I will give a quick preface on the how the system is designed to operate. The air springs under the coach support the weight of the rig and when in "travel" mode, the coach's air system provides the needed air to support the weight at each corner by going through ride height valves. These ride height valves do just that, they keep the coach at a certain ride height and as the coach goes through turns it will shed air from the high side and add to the low side to keep the coach as level as possible for ride comfort in these heavy rigs.
Now when you arrive at a campsite, or just stop for lunch, and want to level the coach after shutting it down, this is where the HWH system comes into play. There is also one made my Lippert that came along a few years later in the Monaco line, but I much prefer the HWH version.
The touchpad at the driver's seat is activated by selecting one of two modes, manual or automatic. In manual mode the system will show a low corner or side in yellow and you simply depress the "DOWN" button on the opposing side or end and air will be exhausted to bring the high side or end down. If the coach settles to the lowest point, then you would use the UP arrow on the low corner or end to add air to the corresponding air springs until all yellow lights are extinguished indicating the coach is level. In either manual or automatic mode, the system is designed to ignore the ride height valves and use the level placed usually somewhere in the middle of the coach, ours is in the middle bay, just above the ceiling lining and is relatively easy to access. I had to "tweak" the sensor a bit when we first purchased the coach because what the system saw as level was not quite level, but an easy adjustment.

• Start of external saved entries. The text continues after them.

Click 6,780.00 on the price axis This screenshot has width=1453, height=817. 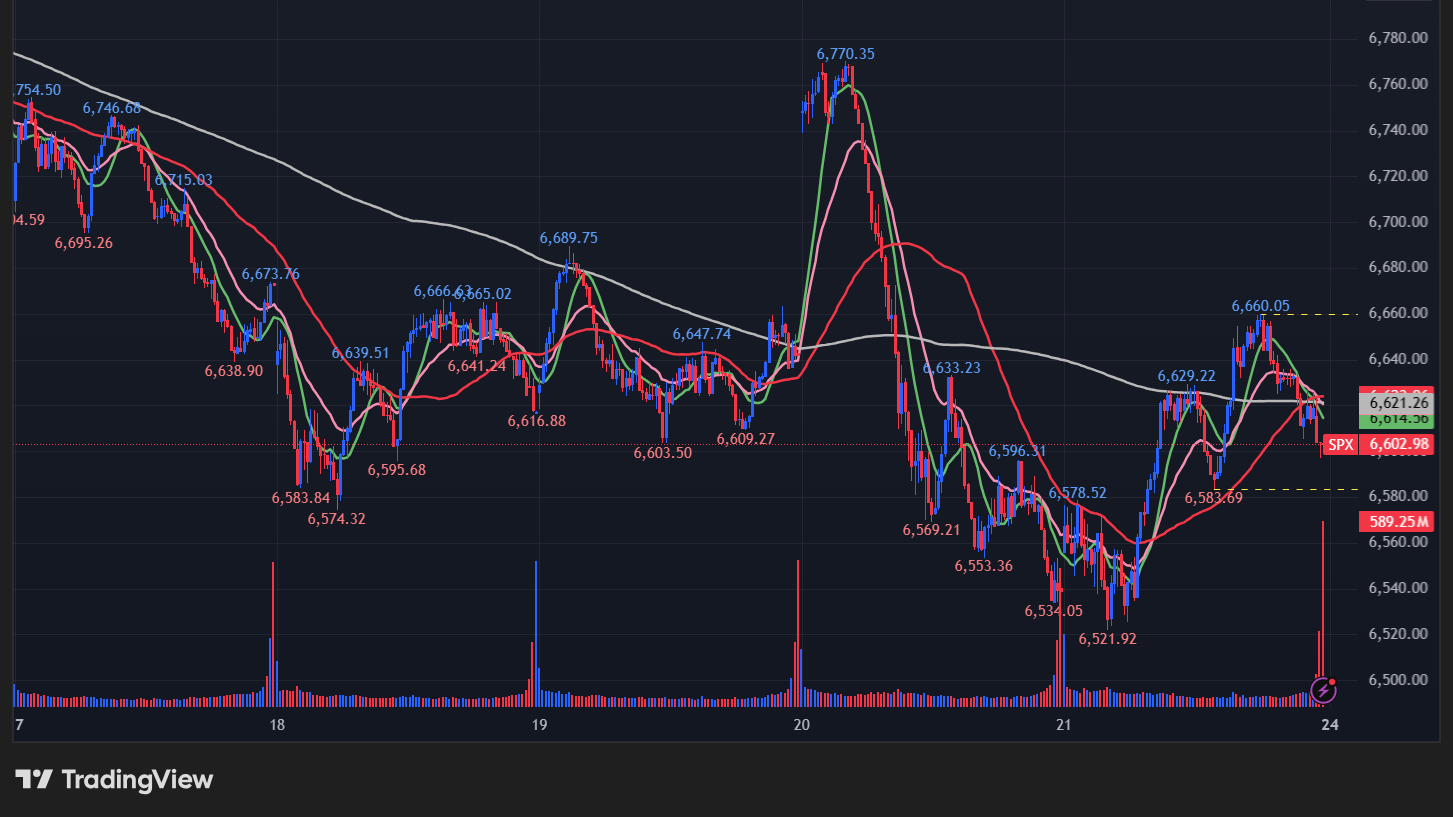pyautogui.click(x=1396, y=38)
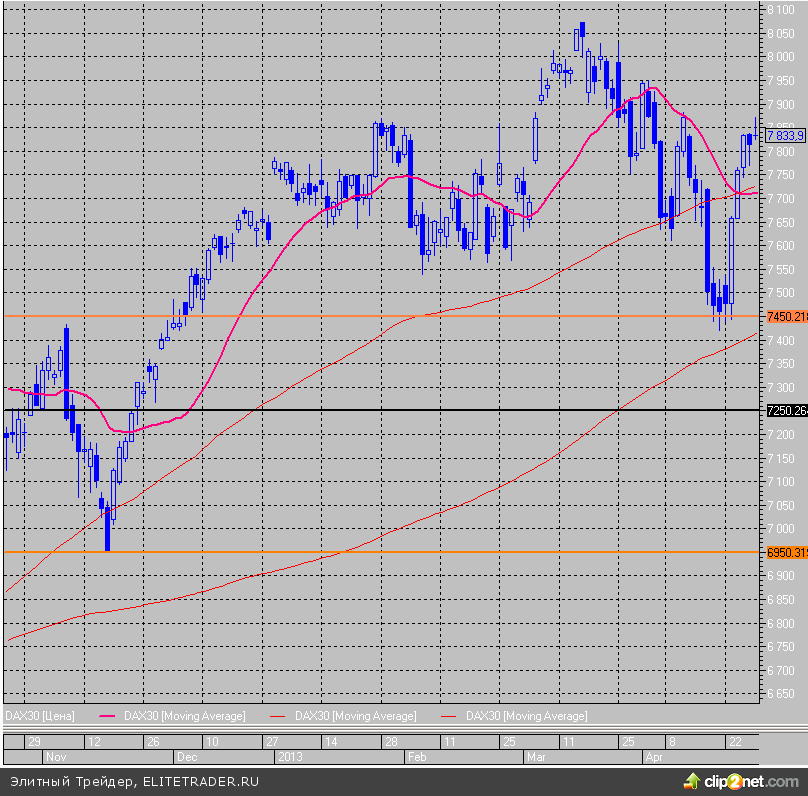The width and height of the screenshot is (808, 796).
Task: Select the orange 6950.31 level price tag
Action: tap(786, 552)
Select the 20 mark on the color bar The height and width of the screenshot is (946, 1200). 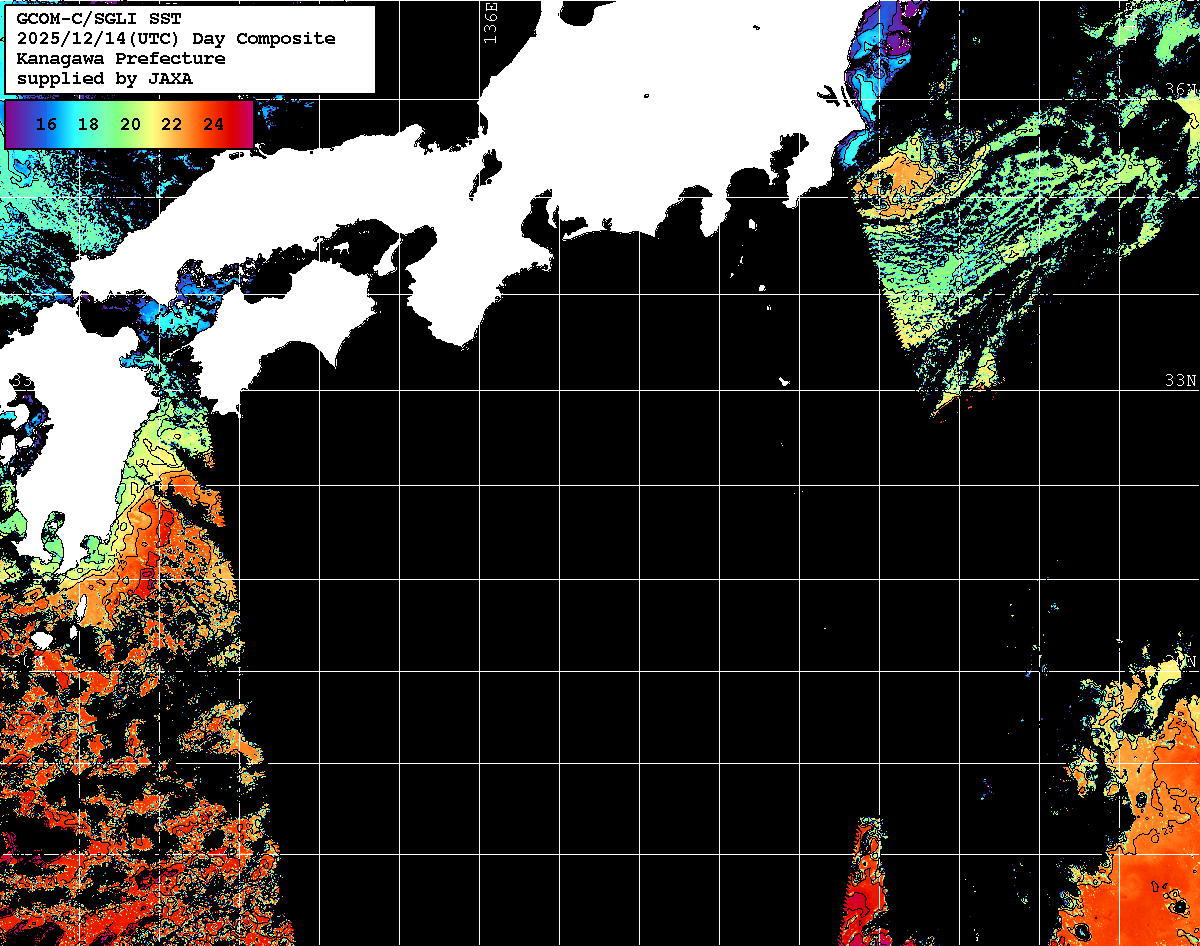[130, 125]
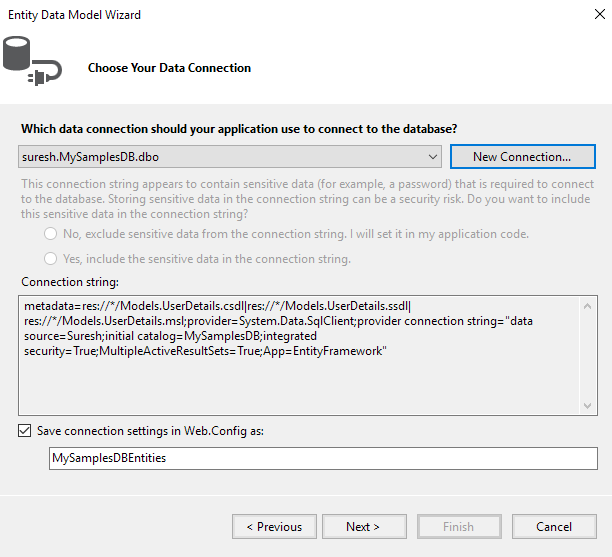Go back with the Previous button
Viewport: 612px width, 557px height.
274,527
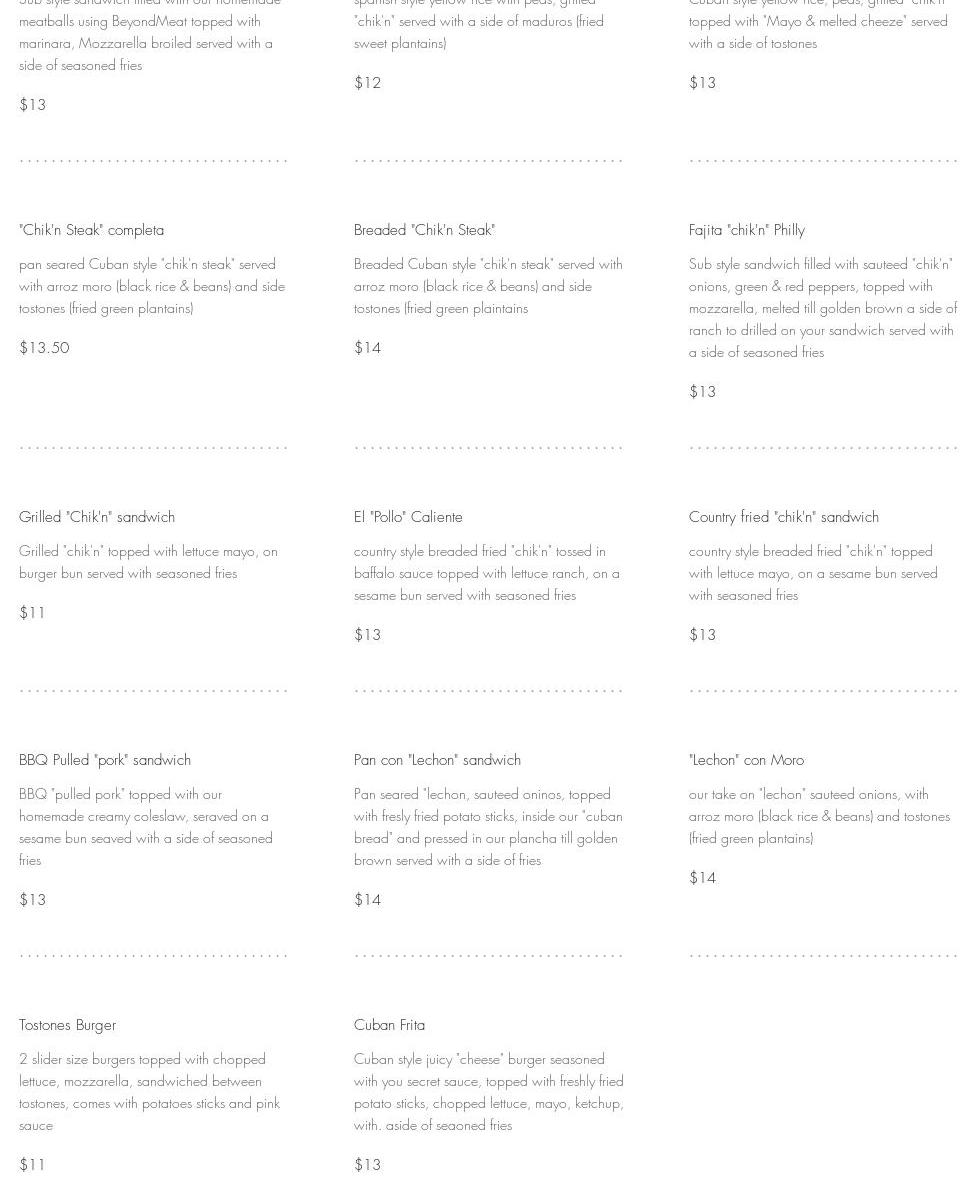
Task: Click the Tostones Burger description paragraph
Action: coord(150,1093)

In automatic mode it does much the same thing, but, you guessed it, automatically. The system will ignore the ride height valves and look at the high points and exhaust air until the high side or end comes down to match the other(s). It will continue to exhaust until the air springs are resting on their internal bumpstops and after a few seconds of no movement when exhausting, it will determine the coach is at its lowest point at that corner or end and then shift over to add air to the low corner or end. At first it will use the air in the coach's air tanks but when that pressure drops to approx. 60-65 PSI where the PPV (Pressure Protection Valves) won't allow any more air to be drawn from the coach's air reserve, then there is a little auxiliary air compressor that will come online to provide the air pressure to the low side or end air spring and it does this through the HWH air manifold which is often referred to as the six-pack manifold. There are six air solenoids in an aluminum manifold that control the flow of air to each axles. My coach has three of these six-pack manifolds, one for the steer axle, one for the drive axle and one for the tag axle. The HWH system directs air from this auxiliary air compressor to the corresponding valve to the corresponding air spring.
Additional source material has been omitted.